I think there is room for innovation in architecture within guidelines for prescribed neighborhoods. I hope that that can be proved. I certainly don’t expect everyone to like, or dislike everything I like, and I don’t think there isn’t room for innovative and cutting edge architecture in this city, obviously we can’t stand still, we have to grow. I just think we need to be able to do that, and somehow preserve that which makes living in Park Slope, or any of our communities, desireable.
As you can see,I’ve had Tybur6 over my house for dinner.
J/K!
Basically,I agree 100% with what Ty and FSRG said (as usual)
“These homes were for the average people, the middle class we all espouse to be, and to be for. ”
-MM
Without ever having been inside either I am willing to bet that the new building’s apartments make for living spaces that are much better designed for today’s ‘middle class’ occupant than the older ones.
There are gorgeous new, modernist townhouses. (Like, IMHO, the 14 Townhouses on State Street.) I’d have no problem with the original being replaced with one.

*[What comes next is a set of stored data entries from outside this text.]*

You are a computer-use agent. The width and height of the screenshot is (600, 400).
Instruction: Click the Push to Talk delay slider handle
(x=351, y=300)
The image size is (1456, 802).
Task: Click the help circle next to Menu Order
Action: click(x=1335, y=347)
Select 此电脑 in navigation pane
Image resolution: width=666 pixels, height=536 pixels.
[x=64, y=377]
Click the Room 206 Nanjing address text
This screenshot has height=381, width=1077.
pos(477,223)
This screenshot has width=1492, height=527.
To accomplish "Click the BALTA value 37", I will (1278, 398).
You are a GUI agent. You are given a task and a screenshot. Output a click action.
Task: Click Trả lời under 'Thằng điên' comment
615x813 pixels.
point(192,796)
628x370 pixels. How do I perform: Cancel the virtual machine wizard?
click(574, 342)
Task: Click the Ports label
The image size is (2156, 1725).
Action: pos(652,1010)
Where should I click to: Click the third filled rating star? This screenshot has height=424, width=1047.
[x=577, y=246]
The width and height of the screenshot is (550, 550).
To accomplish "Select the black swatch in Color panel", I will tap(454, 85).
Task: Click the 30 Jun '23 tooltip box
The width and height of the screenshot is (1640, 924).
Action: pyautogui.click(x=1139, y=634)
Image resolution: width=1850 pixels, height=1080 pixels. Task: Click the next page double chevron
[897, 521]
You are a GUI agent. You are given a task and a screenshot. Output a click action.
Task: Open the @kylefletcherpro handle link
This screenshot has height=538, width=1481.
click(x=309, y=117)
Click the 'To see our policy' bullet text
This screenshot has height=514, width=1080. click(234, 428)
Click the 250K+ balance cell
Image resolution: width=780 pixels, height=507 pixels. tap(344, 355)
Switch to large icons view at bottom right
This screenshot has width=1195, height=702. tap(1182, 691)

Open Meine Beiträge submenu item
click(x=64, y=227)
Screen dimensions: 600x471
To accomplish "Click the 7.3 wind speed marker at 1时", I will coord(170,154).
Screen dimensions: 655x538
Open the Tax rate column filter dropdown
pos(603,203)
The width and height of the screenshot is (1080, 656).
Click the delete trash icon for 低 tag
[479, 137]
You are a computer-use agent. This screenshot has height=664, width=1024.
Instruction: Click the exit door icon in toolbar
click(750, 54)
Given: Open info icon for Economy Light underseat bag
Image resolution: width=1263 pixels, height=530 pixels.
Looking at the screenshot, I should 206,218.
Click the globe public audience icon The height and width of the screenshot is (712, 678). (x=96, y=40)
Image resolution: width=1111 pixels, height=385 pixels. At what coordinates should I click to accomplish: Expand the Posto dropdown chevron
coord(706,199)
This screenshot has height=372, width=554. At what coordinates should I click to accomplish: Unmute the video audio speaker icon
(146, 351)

But this ugly-ass building is not one of them.
But I like it when someone builds a great new rowhouse. There are some I know of in Boerum Hill, for instance. It shows that the urban townhouse is not a museum piece but a living, evolving form. I wish I could afford to build one myself.
** doesn’t mean they shouldN’T be replaced.
Montrose…. Those buildings across the street and the building that was demolished to build the new one. What was there before they were built??!!
Did these building “fit into the neighborhood”?!
I understand the preservationist tendency, but don’t be ridiculous. I’m not saying that this new building is something to behold or anything particularly great, BUT neither is ANYTHING on this block. Those buildings were built to serve the need of housing. This new building was built to serve the need of housing.
Why should a neighborhood have to preserve some unremarkable snapshot in time?! The Victorian brownstones? Yes, absolutely. They have something special and worth preserving. Mediocre apartments and houses are just that, mediocre. Just because they are old or the neighborhood is filled with them, doesn’t mean they should be replaced.
What if that entire row of row house across the street was replaced with a beautiful set of contemporary row houses… glass and steel etc. What really would be the problem with that?! Oh, you don’t like that style. You’d prefer 1930s mediocrity. I get it.
“let’s have some basic guidelines, so that this block, and others like it, that may not be special enough for landmarking are still attractive…”
MM, I really don’t mean to be contrary here, but I have to say that to someone – to a lot of people, these buildings *are* attractive. If they were really that horrifying and impossible to deal with, the units wouldn’t sell. And if these buildings rendered the entire blot unattractive to the point of true revulsion, no other homes on the block would sell after something like this goes up. “Attractive” is a subjective term. Everyone on this thread can come up with a different version of ‘attractive.’ I fully understand and appreciate a call for ‘contextual’ architecture, but I also have a hard time making something ‘uniform’ just because.